Mettons le mot « secret » entre d'ironiques guillemets ; car peut-être s'agit-il de simples vérités, d'évidences rarement aperçues parce que trop simples (H. Lefebvre, 1955²a, p.14) ».
Ce travail s’inclut dans le sens que donne Henri Lefebvre au travail sur l’oeuvre à la découverte du sens de l’esthétique.

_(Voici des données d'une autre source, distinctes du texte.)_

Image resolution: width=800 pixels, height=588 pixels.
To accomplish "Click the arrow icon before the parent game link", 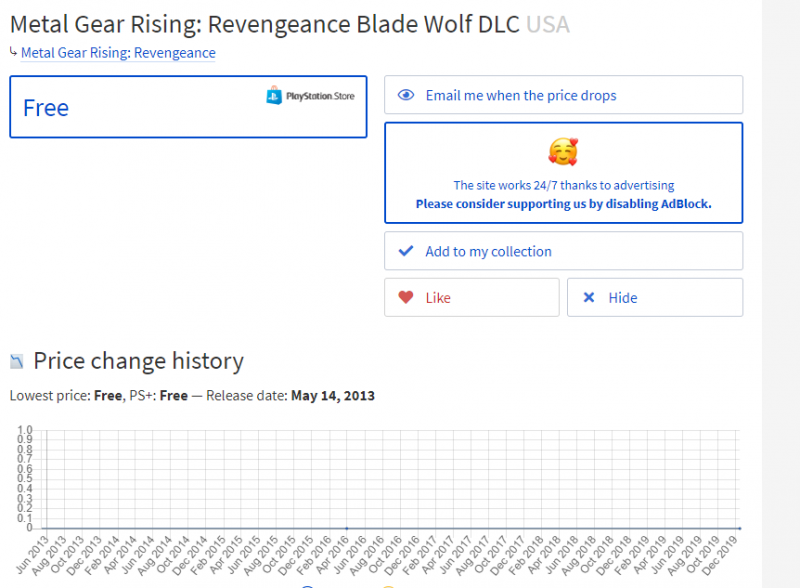I will coord(13,51).
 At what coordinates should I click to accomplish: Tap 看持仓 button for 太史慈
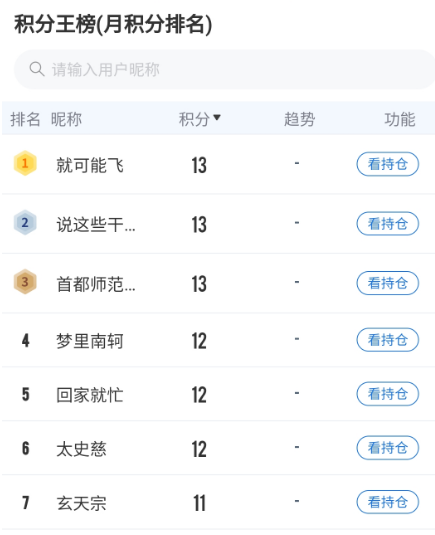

Il y a aussi le livre sur Rabelais. Henri Lefebvre le qualifie de clarificateur. «Rabelais eut le génie d’un clarificateur. Il plongeait dans le passé en rejetant le dépassé, en apercevant le possible. Il parvint ainsi non seulement à «exprimer» son temps, c'est-à-dire à le formuler, et à agir sur lui dans le sens du possible prochain, mais à aller au-delà, dans le sens du possible le plus lointain et le plus grandiose - le règne de la liberté (H. Lefebvre, 1955²b, p. 31) ». C'est-à-dire que Rabelais, contrairement à Pascal, tente de définir le possible dans les germes des idées naissantes. Dans ce projet d’écriture sur Rabelais, H. Lefebvre souhaite mettre au jour ce qui fait de cet homme un Homme total. Il écrit alors dans son introduction « le grand artiste et la grande oeuvre d’art s’efforcent de saisir - en images et en types - la totalité de leur temps (l’homme total dans une époque et une société déterminées) (H. Lefebvre, 1955²b, p. 31) ».